Zaurus/Mac

zXSync - Design and Architecture

Andreas Junghans

Geoff Beier


Table of Contents

1. Introduction
1.1. Overview
1.2. Goals
1.3. Technical realities
1.4. Problem cases
2. Architecture
2.1. Core synchronization engine
2.2. Plug-in architecture
2.3. Command line interface
2.4. GUI interface

1. Introduction

1.1. Overview

The main purpose of zXSync is to provide synchronization capabilities between Sharp Zaurus PDAs and Mac OS X. This is also where the name comes from ("z" for "Zaurus" and "X" for "Mac OS X"). Synchronization means that contacts, calendar entries, and other information from the area of "Personal Information Management" (PIM) can be transferred between the standard applications on the Zaurus and the Mac that are responsible for handling this data. On the Zaurus, these are the built-in Address Book, Todo List, and Calendar applications. On the Mac, these are the built-in Address Book and iCal.

1.2. Goals

The following goals are the driving forces for zXSync's design:

Easy handling

The user should only need to intervene as seldom as possible. However, the user should be allowed to control the synchronization as detailed as he or she wants to.

Reliability

The user should always be made clearly aware before destructive changes are made by zXSync. Destructive means the change will lead to loss of data the user once entered, no matter how small. In addition, regular backups should be made automatically to provide an easy way back when something went wrong.

Extensibility

zXSync should be easily extensible by the original authors or third parties. The most important form of extension is support for additional devices and/or applications.

Flexibility

There should be several ways to interact with zXSync and use it from different environments. A command line tool is necessary for automation of synchronizations and for advanced features not easily made available within a GUI. For standard use, a modern, easy to understand GUI should be provided that requires only a minimum of user interaction but on the other hand allows detailed customization. Finally, the core functionality should be available in a library so it can easily be used by other applications.

Transparency

The user should always be aware of what zXSync is doing at any time and what it will do if the user issues a certain command. Detailed reports of every sync should be available to show exactly which entries have changed in what way.

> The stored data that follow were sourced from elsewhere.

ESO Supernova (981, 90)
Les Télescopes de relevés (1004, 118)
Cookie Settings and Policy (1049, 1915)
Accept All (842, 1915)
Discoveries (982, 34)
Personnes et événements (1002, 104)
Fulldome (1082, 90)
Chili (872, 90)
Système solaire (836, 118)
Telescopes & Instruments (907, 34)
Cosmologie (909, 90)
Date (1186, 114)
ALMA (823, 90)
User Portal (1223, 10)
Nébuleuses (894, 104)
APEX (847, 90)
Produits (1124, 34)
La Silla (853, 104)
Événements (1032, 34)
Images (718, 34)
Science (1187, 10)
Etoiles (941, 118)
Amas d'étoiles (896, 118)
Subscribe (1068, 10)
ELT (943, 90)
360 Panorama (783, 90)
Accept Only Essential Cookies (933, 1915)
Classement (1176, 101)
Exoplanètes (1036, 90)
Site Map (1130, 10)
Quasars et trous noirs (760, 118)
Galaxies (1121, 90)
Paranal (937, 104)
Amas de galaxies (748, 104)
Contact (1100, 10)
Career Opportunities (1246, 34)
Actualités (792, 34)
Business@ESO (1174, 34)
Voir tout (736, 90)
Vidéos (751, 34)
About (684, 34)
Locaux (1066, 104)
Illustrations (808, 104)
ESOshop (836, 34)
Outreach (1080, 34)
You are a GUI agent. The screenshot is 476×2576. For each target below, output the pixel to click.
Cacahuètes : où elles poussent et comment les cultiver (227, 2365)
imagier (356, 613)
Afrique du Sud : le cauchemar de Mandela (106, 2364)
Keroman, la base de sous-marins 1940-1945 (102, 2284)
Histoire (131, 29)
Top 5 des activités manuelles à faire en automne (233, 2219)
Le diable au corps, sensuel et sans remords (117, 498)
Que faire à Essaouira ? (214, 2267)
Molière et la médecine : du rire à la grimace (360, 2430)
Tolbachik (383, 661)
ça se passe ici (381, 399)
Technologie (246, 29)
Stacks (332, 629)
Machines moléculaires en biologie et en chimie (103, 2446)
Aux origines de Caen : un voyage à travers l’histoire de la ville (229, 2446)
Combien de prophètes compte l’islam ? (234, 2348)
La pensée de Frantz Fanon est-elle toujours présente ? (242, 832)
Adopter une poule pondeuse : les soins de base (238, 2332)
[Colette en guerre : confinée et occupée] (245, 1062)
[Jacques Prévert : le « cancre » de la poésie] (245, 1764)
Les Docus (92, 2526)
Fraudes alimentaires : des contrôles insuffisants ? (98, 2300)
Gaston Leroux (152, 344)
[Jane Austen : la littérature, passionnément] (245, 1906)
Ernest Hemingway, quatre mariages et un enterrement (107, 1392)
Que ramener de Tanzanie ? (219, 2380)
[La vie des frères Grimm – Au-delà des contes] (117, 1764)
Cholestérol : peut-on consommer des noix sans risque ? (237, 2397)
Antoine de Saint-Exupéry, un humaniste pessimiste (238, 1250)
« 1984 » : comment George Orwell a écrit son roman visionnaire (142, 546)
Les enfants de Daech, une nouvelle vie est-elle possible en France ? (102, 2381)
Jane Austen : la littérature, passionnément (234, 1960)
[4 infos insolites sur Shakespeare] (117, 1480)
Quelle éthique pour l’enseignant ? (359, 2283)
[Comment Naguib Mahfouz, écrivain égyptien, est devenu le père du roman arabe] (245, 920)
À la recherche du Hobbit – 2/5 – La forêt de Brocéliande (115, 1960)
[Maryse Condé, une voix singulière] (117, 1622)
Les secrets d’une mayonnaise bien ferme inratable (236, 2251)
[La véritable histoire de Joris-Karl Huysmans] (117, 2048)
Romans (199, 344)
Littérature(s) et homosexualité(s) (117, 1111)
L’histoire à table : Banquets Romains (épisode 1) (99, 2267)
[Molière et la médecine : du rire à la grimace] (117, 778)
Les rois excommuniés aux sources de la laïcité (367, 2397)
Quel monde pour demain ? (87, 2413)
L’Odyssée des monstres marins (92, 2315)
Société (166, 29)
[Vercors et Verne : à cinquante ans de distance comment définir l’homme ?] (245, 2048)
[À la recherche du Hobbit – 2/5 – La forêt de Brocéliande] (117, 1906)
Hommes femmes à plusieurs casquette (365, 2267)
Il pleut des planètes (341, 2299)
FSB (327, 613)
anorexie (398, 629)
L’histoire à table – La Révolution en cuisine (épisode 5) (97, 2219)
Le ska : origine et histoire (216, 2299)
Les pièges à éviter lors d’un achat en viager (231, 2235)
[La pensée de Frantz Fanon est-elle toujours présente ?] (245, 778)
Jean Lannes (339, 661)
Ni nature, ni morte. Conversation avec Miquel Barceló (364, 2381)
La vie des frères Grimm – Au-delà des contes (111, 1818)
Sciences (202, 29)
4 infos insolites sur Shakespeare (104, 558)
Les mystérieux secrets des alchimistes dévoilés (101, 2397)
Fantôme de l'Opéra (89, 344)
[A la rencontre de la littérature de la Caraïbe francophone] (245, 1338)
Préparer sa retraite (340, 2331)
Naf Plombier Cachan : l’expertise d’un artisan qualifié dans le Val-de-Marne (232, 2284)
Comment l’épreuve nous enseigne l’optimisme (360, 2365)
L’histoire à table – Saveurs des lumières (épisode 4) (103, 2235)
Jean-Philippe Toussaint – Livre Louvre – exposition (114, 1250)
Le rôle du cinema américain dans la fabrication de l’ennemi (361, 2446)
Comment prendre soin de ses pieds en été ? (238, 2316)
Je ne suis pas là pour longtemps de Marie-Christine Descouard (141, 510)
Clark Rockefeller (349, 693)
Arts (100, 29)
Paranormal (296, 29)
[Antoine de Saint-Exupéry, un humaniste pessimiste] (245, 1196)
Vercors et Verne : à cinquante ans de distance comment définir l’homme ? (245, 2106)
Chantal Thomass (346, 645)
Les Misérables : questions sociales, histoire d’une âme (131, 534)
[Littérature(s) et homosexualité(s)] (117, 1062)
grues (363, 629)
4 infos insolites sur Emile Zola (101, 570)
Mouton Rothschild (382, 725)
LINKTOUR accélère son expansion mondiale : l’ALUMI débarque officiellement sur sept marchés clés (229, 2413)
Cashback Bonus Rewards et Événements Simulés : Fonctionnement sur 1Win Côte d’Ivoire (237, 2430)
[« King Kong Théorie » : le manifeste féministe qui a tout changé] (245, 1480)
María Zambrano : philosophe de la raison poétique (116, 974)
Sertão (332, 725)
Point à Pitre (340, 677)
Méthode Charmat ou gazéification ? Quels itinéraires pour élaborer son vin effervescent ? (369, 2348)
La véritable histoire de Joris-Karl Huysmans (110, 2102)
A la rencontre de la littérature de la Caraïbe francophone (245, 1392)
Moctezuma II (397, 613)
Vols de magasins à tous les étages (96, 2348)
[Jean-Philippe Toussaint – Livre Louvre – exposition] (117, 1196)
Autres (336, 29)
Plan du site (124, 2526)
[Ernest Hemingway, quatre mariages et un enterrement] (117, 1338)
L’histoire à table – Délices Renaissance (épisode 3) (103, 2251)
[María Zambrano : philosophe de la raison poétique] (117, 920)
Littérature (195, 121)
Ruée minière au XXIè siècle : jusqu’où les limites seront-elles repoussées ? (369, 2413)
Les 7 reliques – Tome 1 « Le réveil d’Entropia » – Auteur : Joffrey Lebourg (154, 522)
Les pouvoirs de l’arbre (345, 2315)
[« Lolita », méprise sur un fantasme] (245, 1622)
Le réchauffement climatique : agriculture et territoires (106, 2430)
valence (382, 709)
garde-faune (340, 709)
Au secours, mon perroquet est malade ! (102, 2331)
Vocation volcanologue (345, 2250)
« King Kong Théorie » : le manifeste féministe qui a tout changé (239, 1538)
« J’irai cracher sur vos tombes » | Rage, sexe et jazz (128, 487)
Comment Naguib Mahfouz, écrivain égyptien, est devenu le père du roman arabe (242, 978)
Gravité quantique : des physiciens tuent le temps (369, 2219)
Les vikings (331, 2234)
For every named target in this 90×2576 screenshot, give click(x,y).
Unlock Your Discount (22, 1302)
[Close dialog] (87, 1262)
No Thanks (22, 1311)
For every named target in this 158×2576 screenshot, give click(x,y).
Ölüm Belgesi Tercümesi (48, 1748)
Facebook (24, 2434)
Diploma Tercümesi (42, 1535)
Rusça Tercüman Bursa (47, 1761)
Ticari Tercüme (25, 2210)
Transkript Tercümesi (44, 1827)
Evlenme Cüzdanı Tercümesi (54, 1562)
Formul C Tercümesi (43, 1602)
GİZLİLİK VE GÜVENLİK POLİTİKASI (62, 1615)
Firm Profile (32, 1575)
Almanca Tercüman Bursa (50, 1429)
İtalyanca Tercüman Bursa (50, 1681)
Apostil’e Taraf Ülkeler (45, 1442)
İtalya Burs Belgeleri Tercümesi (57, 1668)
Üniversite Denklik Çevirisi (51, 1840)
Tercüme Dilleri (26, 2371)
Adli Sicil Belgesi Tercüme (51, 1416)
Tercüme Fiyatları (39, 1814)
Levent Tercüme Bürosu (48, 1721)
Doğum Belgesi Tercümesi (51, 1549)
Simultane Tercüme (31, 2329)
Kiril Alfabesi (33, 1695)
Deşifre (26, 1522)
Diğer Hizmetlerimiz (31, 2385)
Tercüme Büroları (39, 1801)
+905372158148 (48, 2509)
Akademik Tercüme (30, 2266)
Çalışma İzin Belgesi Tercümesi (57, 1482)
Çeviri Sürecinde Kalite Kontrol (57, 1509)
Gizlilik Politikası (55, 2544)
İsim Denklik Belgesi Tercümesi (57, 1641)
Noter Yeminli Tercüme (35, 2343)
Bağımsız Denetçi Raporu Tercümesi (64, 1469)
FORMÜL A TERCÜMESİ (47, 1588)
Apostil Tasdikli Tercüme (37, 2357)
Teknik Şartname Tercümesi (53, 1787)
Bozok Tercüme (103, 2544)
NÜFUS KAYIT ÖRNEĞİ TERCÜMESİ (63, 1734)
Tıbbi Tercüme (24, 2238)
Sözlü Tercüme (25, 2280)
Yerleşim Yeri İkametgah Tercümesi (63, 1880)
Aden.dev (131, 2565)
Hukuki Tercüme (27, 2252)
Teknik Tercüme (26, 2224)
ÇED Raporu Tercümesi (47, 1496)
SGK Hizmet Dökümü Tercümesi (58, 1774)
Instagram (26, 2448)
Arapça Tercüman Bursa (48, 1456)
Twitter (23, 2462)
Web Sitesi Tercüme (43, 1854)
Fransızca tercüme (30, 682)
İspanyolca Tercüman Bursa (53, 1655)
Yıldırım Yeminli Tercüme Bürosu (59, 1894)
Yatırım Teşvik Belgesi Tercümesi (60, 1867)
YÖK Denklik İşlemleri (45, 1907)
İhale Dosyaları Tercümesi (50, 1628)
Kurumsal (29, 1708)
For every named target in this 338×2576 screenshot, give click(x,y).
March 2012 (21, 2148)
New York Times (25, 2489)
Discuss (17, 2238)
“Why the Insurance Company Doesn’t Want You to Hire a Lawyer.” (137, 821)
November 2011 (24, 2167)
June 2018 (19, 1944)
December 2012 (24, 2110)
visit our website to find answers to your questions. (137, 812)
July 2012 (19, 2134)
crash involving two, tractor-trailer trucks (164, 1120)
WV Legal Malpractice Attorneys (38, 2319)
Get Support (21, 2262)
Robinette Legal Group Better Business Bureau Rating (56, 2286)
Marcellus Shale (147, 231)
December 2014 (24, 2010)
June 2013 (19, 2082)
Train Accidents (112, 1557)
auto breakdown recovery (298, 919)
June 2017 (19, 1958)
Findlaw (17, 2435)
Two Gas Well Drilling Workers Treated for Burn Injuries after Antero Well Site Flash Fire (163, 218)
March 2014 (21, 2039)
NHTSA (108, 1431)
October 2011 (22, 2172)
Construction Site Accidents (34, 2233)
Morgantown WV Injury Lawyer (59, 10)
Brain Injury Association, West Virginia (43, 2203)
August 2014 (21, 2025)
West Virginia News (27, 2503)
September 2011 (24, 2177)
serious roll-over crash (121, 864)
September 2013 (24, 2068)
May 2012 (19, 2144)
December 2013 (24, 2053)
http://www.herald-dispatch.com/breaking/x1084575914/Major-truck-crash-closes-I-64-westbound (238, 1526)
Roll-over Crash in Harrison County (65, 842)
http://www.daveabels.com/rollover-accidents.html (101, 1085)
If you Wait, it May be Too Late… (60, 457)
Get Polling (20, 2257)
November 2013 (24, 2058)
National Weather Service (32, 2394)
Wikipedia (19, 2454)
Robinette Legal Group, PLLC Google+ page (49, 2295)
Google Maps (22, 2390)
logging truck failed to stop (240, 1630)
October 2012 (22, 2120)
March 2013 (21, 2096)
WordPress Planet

Support for open standards

zXSync should support open standards where possible and sensible. In particular, vCard, iCalendar, and SyncML should be supported. However, since SyncML is not part of the standard software installed on the Zaurus, it is not a top priority. It is sufficient if SyncML support is available through an extension after basic synchronization with the Zaurus works.

Portability

The core functionality should be available in a library that is easily portable to various systems. However, it should also be lightweight and easily integrateable into applications, so Java is not an option here.

1.3. Technical realities

In an ideal world, every device/application would work in a way that makes it easy to track user changes to data. This way, only the changes would have to be sent when syncing the device and a host computer. Unfortunately, there are a lot of devices that don't have this capability - they are "dumb" when it comes to handling their data. zXSync must be able to deal with this and not assume any possibility to track changes. In other words, it must be capable to deal with "passive" devices that offer their data like a harddisk with a non-journaling file system.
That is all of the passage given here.